As you can see, the Supreme Court is a time-consuming position that goes beyond being a figurehead and resume builder.
The ASCSU Supreme Court consists of six associates justices and one chief justice. Kellen Wittkop is a junior economics and English double major, and is the Chief Justice. Sofiya Kostareva is a freshman economics major, and is one of the associate justices. Kelsey Hall is another associate justice, who is a political science and French double major.
Cherica Stigall is a junior economics major, and is also an associate justice. Matt Delong is an associate justice who is a sophomore psychology major with a neuroscience concentration. Cassandra Vodraska is an associate justice who is a senior business and philosophy major. John Dietrick is a junior sociology-criminal justice major and an associate justice.
And finally, I am Keith Patton, a junior business major and the Supreme Court liaison. My position was created this year to serve as a liaison between the court and ASCSU and also to advocate and assist students filing appeals and going through university disciplinary process in conjunction with Student Legal Services.

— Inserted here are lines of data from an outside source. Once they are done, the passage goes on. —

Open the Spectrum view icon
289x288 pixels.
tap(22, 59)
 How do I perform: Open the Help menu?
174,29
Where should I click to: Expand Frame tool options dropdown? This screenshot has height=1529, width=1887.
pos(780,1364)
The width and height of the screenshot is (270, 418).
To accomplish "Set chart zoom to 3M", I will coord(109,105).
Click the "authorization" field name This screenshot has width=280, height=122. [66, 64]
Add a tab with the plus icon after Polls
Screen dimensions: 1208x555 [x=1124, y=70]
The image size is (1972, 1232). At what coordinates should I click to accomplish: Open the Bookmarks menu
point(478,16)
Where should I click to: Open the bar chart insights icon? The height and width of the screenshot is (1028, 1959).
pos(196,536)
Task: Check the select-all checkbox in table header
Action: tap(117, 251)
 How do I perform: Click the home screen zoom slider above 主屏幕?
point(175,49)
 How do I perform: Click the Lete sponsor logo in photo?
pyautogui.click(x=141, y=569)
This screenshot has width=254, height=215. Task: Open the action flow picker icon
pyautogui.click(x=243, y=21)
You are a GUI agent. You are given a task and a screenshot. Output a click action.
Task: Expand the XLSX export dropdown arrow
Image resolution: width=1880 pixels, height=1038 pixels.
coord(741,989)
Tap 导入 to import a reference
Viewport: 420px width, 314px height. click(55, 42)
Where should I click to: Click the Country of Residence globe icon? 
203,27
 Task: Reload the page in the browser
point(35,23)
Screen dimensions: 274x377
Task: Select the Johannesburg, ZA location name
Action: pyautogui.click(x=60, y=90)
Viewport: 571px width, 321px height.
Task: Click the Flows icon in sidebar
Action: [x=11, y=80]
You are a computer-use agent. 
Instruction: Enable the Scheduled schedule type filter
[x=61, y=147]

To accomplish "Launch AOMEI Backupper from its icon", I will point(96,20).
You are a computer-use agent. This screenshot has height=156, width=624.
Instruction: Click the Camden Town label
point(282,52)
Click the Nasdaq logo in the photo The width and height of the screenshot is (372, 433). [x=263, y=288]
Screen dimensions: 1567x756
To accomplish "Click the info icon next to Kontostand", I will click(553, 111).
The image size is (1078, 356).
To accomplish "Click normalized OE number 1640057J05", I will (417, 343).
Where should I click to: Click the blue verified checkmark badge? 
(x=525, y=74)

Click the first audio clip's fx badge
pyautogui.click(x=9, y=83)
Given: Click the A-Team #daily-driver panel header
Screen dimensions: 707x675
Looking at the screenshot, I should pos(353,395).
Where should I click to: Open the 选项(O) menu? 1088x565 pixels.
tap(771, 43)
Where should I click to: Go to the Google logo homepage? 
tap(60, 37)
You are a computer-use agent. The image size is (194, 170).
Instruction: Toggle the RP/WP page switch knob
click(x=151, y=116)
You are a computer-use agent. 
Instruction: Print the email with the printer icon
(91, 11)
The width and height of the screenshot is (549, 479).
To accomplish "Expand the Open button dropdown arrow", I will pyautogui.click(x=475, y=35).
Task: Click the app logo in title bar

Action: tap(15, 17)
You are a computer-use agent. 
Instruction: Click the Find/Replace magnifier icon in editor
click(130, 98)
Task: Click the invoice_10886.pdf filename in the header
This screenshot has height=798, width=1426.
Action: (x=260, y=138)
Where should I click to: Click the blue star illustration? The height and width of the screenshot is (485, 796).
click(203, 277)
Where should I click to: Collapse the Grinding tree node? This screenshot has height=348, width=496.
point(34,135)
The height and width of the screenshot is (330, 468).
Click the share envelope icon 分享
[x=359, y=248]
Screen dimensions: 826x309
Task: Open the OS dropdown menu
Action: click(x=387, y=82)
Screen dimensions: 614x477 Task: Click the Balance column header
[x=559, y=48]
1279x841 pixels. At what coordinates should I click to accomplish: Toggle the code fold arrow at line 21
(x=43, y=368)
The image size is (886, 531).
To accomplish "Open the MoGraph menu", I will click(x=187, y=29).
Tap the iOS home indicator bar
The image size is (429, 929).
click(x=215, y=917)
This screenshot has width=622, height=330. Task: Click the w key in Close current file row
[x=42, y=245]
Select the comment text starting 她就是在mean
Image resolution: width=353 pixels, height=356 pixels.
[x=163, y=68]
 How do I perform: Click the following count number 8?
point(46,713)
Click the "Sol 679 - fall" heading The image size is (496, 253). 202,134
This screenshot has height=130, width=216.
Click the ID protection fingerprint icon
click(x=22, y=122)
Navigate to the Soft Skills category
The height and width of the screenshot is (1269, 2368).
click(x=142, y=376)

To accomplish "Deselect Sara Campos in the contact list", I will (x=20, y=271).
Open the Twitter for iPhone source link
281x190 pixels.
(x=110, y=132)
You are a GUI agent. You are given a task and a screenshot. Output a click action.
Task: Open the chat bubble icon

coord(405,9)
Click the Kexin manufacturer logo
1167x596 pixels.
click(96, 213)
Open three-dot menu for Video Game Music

The liaison position was created because of limitations faced by Supreme Court justices, leaving them unable to provide students with information about the judicial process. An ASCSU Supreme Court Justice must first be impartial and diligent in all of their rulings, and are expected to step down from a case if their ability to be impartial is jeopardized.
They must also avoid impropriety and the appearance of impropriety, which is a fancy way of saying that a justice must avoid anything that would damage their image. Justices must avoid any extra-judicial activities that might create a conflict of interest and refrain from all ASCSU political activity, and must especially avoid showing support for any political campaigns.
If anyone in the student body wants to know more about the court or is going through any sort of disciplinary process within the university and needs assistance, you are more than welcome to contact me by sending by an email at firstname.lastname@example.org or stopping by the ASCSU Supreme Court office in the LSC Tuesdays 10 to 11 a.m.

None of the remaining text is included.